Comment 13 Fabio Valentini 2023-09-15 13:49:35 UTC
Out of curiosity, is there a reason why this patch was back ported to Fedora 40/rawhide and Fedora 38, but not for the upcoming Fedora 39 release?

Comment 14 Keith Seitz 2023-09-15 15:10:23 UTC
Someone missed that rawhide had moved to 40. There is a PR working its way through now.

Comment 15 Fedora Update System 2023-09-15 20:44:03 UTC
FEDORA-2023-e55ab8d0a7 has been submitted as an update to Fedora 39. https://bodhi.fedoraproject.org/updates/FEDORA-2023-e55ab8d0a7

Comment 16 Fedora Update System 2023-09-15 20:44:54 UTC
FEDORA-2023-15aed01c68 has been submitted as an update to Fedora 38. https://bodhi.fedoraproject.org/updates/FEDORA-2023-15aed01c68

Comment 17 Fedora Update System 2023-09-16 01:48:42 UTC
FEDORA-2023-e55ab8d0a7 has been pushed to the Fedora 39 testing repository.
Soon you'll be able to install the update with the following command:
`sudo dnf upgrade --enablerepo=updates-testing --refresh --advisory=FEDORA-2023-e55ab8d0a7`
You can provide feedback for this update here: https://bodhi.fedoraproject.org/updates/FEDORA-2023-e55ab8d0a7

See also https://fedoraproject.org/wiki/QA:Updates_Testing for more information on how to test updates.

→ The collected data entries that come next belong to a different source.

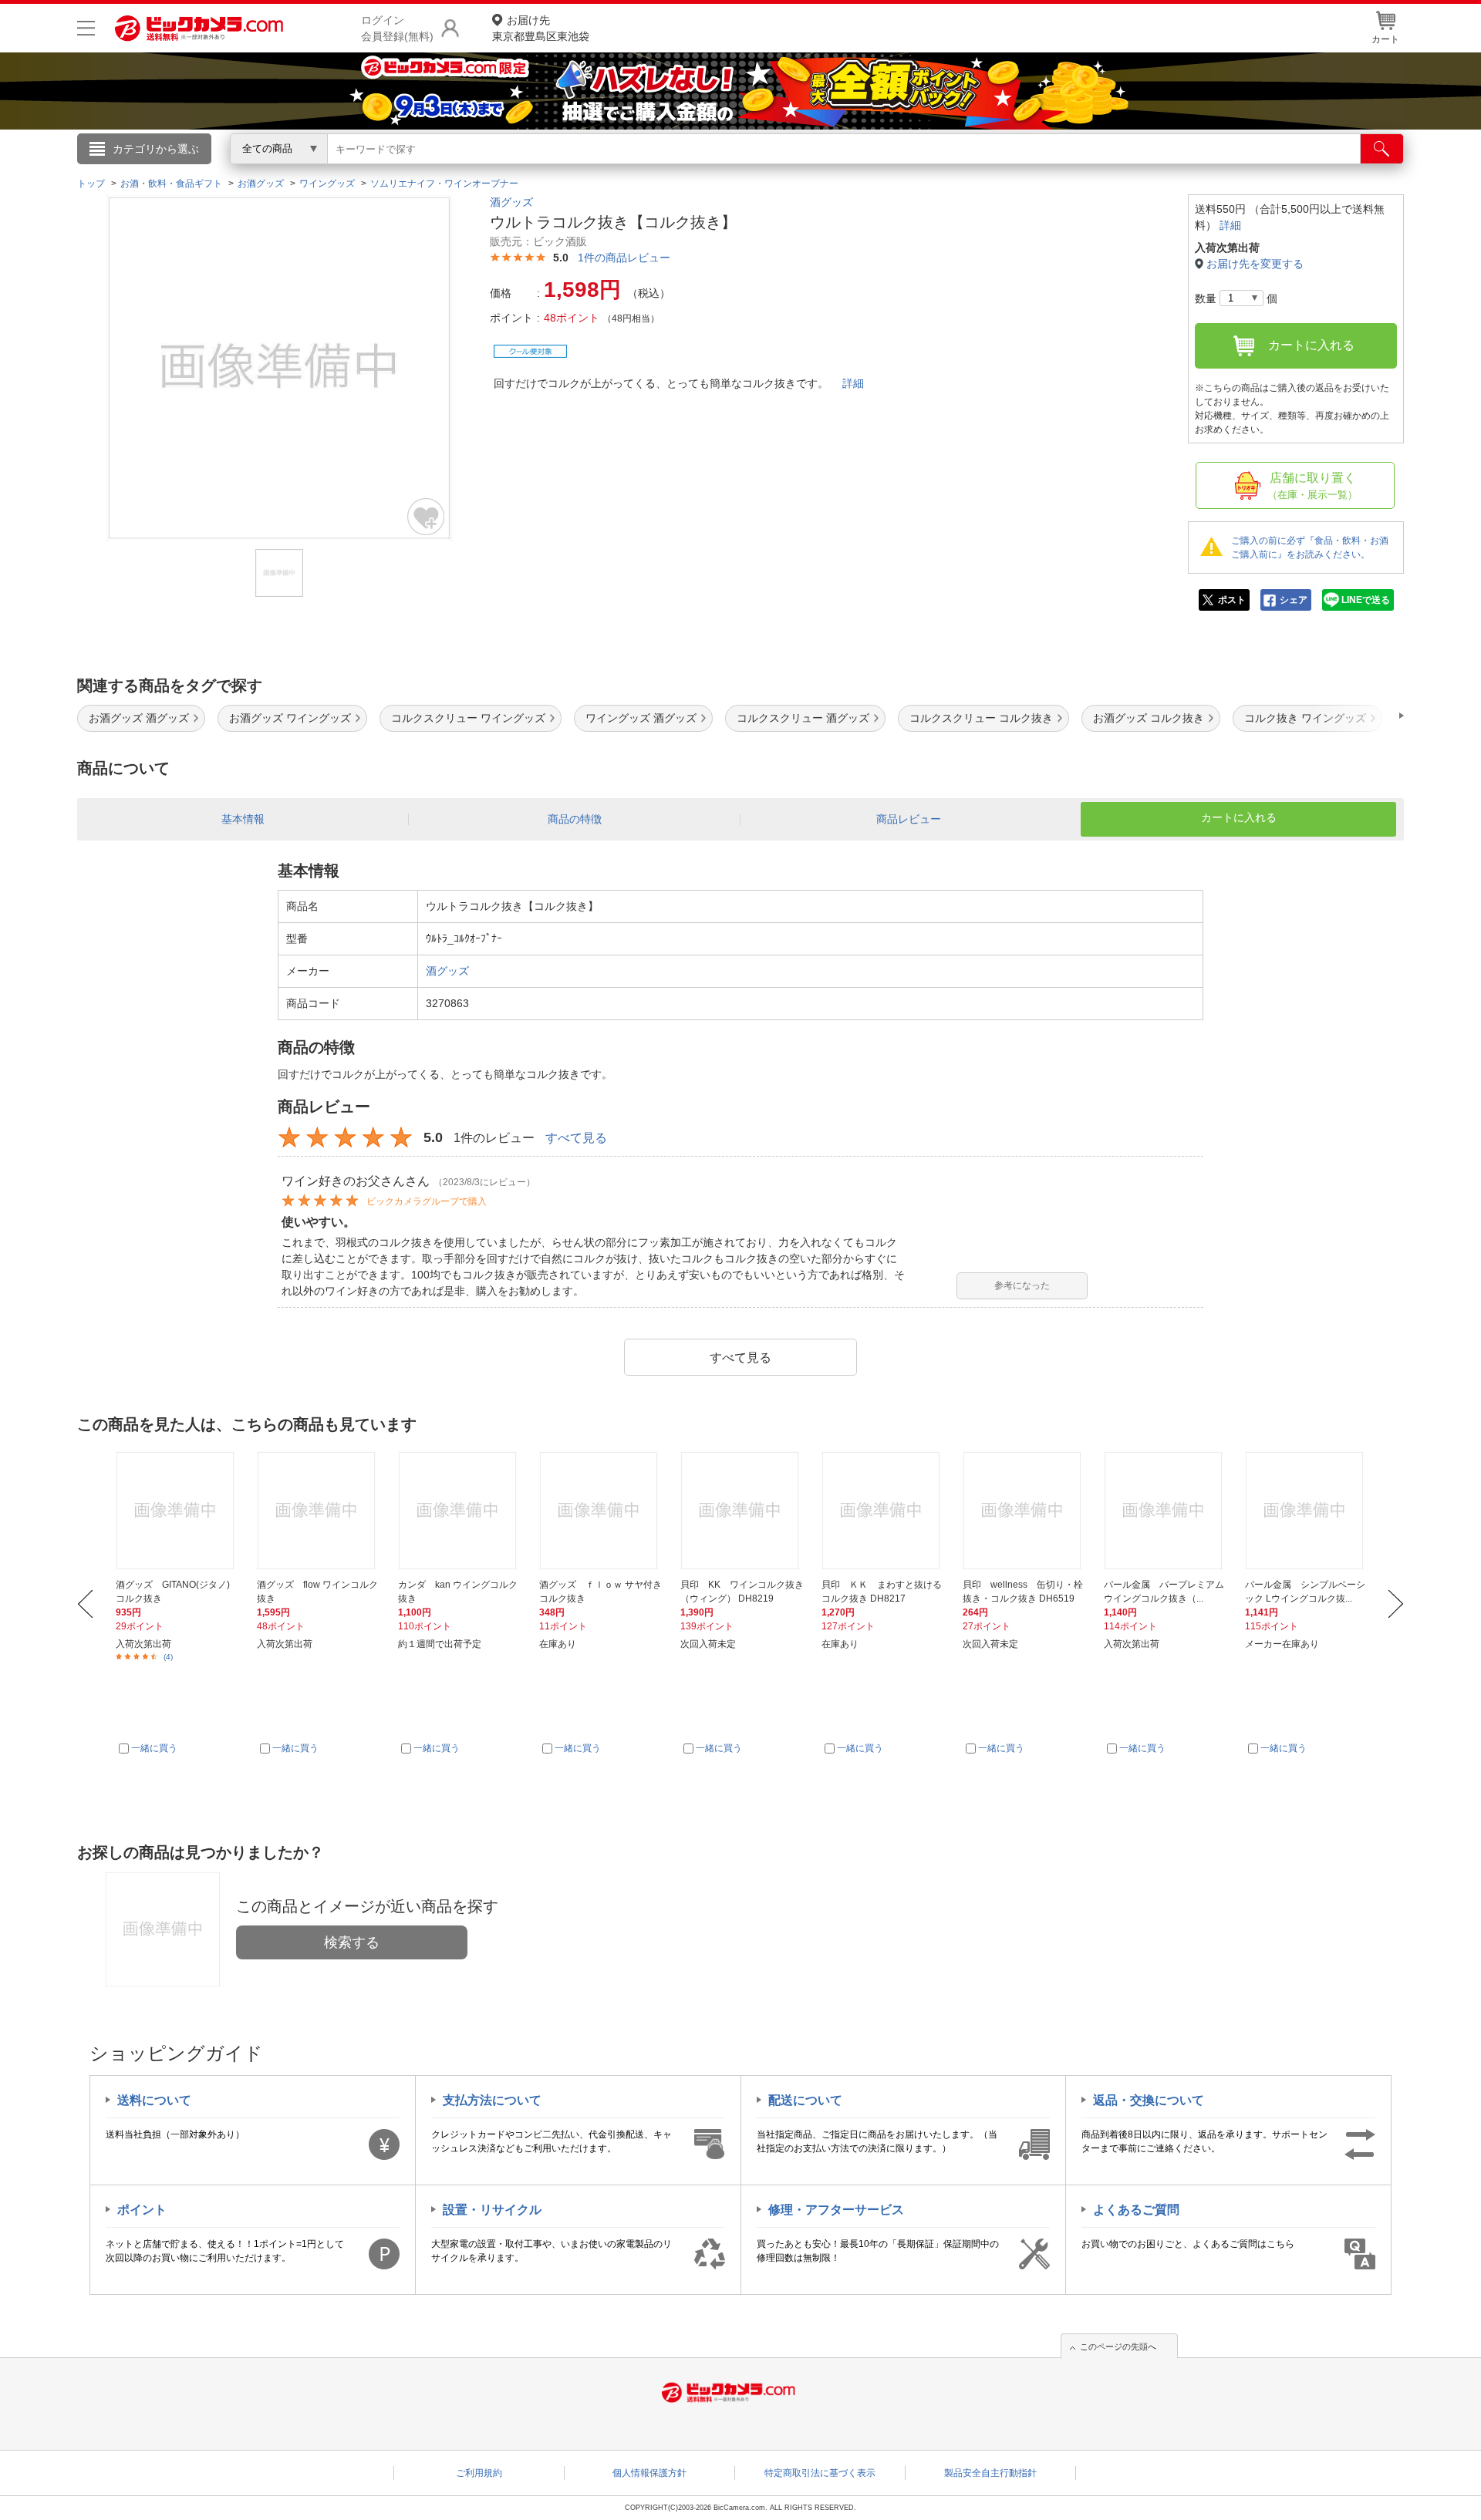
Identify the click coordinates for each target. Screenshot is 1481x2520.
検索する (352, 1942)
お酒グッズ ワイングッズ (290, 718)
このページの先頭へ (1118, 2346)
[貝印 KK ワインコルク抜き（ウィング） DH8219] (742, 1510)
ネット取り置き (940, 170)
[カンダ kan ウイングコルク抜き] (459, 1510)
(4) (168, 1656)
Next (1396, 1604)
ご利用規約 (479, 2473)
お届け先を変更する (1255, 264)
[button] (1357, 716)
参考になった (1022, 1285)
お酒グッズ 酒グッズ (139, 718)
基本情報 (243, 819)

Comment 18 Fedora Update System 2023-09-16 03:17:57 UTC
FEDORA-2023-15aed01c68 has been pushed to the Fedora 38 testing repository.
Soon you'll be able to install the update with the following command:
`sudo dnf upgrade --enablerepo=updates-testing --refresh --advisory=FEDORA-2023-15aed01c68`
You can provide feedback for this update here: https://bodhi.fedoraproject.org/updates/FEDORA-2023-15aed01c68

See also https://fedoraproject.org/wiki/QA:Updates_Testing for more information on how to test updates.

Comment 19 Mark Wielaard 2023-09-18 13:42:50 UTC
*** Bug 2238268 has been marked as a duplicate of this bug. ***

Comment 20 Fedora Update System 2023-09-18 18:07:32 UTC
FEDORA-2023-15aed01c68 has been pushed to the Fedora 38 stable repository.
If problem still persists, please make note of it in this bug report.

Comment 21 Fedora Update System 2023-09-20 00:19:44 UTC
FEDORA-2023-e55ab8d0a7 has been pushed to the Fedora 39 stable repository.
If problem still persists, please make note of it in this bug report.